Wednesday 12 August 2015

Sigma-Delta Modulators - Part II.

Yesterday, we saw how a SDM can be used to faithfully reconstruct an incoming signal, even if the output is constrained to an apparently hopelessly reduced bit depth.  We do this by ensuring that the Signal Transfer Function (STF) and Noise Transfer Function (NTF) have appropriate characteristics.  This, of course, is a lot harder to achieve that you might have concluded from the expansive tone of yesterday’s post, which we concluded with the open question of how to design an appropriate loop filter.

Addressing those issues remains at the bleeding edge of today’s digital audio technology.  The best approach to understanding the design of an SDM remains the “Linear Model” I alluded to yesterday, where we treat the quantization error introduced at the quantizer stage as a noise source.  This model ought to be as accurate as its limiting assumption, which is that the quantization error is well represented by a noise source.  Unfortunately, the results don’t appear to bear that out.  According to this model, relatively simple SDMs should exhibit stunningly good performance, where in reality they do not.  In fact they fall very substantially short of the mark.  Clearly, the noise source is not as good a substitute for the quantization error as we thought.  Furthermore the reasons why are not clear, and we don’t have a better candidate available.

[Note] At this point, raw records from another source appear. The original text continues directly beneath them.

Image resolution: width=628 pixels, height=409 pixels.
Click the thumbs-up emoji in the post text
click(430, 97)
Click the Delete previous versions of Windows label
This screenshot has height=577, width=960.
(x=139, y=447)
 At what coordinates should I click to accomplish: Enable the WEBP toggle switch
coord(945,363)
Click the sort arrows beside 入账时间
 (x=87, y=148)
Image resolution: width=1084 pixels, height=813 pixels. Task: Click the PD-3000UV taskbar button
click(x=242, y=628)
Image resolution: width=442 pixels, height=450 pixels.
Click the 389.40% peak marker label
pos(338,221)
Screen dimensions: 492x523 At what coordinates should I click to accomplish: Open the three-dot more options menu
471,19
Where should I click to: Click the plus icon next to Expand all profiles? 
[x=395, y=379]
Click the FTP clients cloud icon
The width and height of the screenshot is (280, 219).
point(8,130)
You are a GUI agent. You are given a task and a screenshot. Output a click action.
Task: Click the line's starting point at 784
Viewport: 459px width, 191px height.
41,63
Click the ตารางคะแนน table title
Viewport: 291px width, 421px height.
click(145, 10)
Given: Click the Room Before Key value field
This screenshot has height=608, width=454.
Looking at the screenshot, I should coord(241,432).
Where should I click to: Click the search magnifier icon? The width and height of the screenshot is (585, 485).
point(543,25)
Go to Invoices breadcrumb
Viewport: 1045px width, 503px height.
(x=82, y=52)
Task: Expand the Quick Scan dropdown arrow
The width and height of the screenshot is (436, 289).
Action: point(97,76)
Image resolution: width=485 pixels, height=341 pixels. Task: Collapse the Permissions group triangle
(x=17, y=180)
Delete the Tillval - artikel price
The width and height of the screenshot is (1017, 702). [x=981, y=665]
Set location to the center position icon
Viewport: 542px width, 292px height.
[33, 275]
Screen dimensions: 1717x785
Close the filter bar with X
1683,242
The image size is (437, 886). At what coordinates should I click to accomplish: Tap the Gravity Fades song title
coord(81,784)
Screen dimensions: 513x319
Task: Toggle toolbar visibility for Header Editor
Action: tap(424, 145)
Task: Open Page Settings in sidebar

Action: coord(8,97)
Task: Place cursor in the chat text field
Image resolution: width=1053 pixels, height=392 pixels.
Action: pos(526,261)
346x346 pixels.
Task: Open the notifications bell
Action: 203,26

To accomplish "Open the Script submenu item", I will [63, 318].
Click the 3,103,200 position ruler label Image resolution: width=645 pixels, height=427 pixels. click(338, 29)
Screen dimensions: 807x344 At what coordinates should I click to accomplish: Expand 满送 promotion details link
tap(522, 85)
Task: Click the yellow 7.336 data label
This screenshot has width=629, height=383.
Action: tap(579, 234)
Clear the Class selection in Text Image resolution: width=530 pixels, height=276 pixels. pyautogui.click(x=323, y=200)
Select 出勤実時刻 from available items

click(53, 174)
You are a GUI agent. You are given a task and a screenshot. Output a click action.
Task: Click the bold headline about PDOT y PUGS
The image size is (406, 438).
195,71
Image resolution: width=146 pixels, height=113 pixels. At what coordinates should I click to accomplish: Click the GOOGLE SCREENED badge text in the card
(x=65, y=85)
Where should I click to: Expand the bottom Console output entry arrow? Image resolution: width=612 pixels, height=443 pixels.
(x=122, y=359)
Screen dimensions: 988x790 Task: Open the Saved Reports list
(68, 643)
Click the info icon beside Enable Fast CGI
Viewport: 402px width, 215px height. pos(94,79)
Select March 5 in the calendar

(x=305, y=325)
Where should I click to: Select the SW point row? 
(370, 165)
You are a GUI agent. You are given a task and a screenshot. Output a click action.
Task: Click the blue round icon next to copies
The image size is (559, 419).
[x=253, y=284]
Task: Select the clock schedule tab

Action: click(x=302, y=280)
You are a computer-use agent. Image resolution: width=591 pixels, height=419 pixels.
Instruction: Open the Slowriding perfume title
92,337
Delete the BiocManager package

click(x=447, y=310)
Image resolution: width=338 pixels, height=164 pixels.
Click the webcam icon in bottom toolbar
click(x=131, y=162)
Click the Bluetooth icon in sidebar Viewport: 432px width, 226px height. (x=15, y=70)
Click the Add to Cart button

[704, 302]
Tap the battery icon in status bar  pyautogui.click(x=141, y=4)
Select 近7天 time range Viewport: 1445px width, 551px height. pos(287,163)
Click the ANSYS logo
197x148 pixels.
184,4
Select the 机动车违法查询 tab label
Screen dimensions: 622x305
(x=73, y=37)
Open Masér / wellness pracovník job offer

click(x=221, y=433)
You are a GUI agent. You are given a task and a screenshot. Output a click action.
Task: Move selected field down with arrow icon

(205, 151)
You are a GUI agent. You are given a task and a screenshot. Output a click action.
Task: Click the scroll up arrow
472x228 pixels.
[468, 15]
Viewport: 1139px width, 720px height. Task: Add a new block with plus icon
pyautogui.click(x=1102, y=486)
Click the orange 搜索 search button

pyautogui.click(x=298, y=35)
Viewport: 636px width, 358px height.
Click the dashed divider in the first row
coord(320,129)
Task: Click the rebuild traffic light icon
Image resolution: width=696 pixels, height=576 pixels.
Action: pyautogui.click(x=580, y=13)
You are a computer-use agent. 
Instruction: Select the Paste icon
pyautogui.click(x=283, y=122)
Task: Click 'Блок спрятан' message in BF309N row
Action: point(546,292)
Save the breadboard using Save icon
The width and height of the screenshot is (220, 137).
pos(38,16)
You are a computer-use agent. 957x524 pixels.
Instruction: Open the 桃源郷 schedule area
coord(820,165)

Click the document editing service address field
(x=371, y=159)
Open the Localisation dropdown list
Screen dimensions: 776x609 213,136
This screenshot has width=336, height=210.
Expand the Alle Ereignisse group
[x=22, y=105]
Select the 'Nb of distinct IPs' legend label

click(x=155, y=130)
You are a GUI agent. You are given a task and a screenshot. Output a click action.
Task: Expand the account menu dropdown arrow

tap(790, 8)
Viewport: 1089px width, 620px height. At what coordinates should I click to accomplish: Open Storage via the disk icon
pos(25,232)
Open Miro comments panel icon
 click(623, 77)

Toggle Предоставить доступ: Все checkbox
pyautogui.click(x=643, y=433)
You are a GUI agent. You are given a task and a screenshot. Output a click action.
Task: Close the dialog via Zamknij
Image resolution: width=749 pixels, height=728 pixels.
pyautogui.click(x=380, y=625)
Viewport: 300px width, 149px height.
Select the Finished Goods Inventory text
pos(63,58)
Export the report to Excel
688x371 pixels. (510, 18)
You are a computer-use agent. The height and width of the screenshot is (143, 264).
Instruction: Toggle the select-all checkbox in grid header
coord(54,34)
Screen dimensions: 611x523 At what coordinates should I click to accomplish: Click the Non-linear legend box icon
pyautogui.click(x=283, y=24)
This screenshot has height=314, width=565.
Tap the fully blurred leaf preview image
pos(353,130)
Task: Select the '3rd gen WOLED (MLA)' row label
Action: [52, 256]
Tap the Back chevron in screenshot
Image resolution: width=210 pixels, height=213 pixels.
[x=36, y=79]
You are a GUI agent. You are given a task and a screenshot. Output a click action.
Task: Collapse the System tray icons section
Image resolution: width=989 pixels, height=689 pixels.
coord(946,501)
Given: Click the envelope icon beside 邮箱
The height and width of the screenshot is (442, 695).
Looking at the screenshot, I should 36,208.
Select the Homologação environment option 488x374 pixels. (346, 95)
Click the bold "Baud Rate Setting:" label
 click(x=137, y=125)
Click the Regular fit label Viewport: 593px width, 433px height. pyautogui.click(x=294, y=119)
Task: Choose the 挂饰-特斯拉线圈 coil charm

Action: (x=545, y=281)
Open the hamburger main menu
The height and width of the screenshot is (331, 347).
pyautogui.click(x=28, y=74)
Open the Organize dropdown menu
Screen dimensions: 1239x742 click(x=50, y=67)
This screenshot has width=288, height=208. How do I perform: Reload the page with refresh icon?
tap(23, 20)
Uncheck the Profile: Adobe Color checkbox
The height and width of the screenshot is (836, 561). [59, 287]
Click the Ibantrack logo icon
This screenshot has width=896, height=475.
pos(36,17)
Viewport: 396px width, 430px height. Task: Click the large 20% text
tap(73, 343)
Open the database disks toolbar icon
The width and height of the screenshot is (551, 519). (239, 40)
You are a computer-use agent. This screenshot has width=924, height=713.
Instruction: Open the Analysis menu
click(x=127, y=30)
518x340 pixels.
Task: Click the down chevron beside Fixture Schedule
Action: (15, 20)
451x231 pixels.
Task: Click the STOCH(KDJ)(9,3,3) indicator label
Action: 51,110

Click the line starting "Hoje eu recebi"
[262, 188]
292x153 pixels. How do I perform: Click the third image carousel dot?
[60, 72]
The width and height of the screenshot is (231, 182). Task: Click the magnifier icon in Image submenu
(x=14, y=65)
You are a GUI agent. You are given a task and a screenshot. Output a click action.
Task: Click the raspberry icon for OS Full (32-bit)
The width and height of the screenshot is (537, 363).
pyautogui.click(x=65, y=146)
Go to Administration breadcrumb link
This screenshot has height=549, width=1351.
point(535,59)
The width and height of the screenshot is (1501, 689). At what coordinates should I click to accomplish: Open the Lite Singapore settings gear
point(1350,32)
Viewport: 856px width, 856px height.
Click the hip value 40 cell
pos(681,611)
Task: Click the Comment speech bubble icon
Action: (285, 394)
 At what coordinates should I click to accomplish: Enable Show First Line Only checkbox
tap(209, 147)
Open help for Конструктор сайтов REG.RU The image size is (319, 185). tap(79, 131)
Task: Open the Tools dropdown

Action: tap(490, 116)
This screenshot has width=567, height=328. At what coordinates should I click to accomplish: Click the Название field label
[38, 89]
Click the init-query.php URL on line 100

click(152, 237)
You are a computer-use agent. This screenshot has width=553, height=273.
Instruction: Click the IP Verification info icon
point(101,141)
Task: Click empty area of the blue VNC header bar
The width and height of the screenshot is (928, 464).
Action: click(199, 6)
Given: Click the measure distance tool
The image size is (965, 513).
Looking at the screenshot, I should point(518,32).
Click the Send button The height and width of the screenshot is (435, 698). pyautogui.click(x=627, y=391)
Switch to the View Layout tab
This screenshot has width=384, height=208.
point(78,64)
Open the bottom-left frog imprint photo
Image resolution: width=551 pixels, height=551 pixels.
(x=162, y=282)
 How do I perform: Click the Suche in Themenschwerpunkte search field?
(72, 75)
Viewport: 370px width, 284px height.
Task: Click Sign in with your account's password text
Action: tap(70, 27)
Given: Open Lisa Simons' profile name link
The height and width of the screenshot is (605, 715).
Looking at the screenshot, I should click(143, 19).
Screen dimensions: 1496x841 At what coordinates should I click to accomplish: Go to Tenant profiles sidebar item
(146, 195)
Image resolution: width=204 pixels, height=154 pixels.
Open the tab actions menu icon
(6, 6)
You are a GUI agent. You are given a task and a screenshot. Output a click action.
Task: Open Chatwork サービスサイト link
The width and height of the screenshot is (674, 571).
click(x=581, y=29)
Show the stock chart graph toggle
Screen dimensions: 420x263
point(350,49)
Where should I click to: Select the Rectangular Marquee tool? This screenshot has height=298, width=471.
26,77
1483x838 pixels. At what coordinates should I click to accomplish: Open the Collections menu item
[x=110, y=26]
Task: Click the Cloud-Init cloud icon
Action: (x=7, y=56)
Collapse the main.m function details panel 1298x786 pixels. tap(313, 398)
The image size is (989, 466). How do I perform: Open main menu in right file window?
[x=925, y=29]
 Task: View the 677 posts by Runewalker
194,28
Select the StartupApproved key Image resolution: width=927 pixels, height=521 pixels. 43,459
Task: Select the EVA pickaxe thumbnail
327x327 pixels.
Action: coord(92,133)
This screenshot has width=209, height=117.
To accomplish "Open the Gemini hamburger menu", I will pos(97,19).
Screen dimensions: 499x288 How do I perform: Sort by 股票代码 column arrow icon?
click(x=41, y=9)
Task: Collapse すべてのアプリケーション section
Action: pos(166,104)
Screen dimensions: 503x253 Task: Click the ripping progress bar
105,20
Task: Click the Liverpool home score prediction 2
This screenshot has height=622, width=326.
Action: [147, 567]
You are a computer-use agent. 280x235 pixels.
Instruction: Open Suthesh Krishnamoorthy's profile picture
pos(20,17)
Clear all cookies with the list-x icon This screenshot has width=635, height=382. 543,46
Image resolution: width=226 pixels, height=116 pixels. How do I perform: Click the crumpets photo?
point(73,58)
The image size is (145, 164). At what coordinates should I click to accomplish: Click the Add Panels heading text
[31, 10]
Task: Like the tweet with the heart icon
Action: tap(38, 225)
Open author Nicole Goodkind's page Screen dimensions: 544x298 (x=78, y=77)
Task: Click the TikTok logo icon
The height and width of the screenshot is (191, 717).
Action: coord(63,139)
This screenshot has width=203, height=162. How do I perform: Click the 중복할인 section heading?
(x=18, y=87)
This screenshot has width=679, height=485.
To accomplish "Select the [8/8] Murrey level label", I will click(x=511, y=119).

In the absence of a good guiding model, SDM designers stick to an empirical methodology based on the well-known “suck-it-and-see” approach.  The most successful approach is based on increasing the “order” of the modulator.  The simple SDM I described yesterday has a single Sigma stage, and is called a “first order” SDM.  If we simply add a second Sigma stage we get a “second order” SDM.  We can add as many Sigma stages as we like, and however many we add, that’s the “order” of the SDM.  The higher the “order” of the SDM, the better its performance ought to be.  I make that sound so much easier than it actually is, particularly when it comes to the task of fine-tuning the SDM’s noise-shaping (or the NTF if you like) performance.

In practice, real-world SDM designs run into problems.  Lots of them.  First of these is overloads.  If the signal fed into the quantizer overloads the quantizer then the SDM will go unstable.  This is the same as any PCM representation - if the signal level is too high, then the PCM format, due to its fixed bit depth, will not have an available level with which to represent the signal, and something has to give (typically, a simple PCM encoder will allow the signal to hard clip).  In a SDM, because a Sigma modulator is in fact a very simple IIR filter, the result of such an overload will reverberate within the output of the SDM for a very considerable time.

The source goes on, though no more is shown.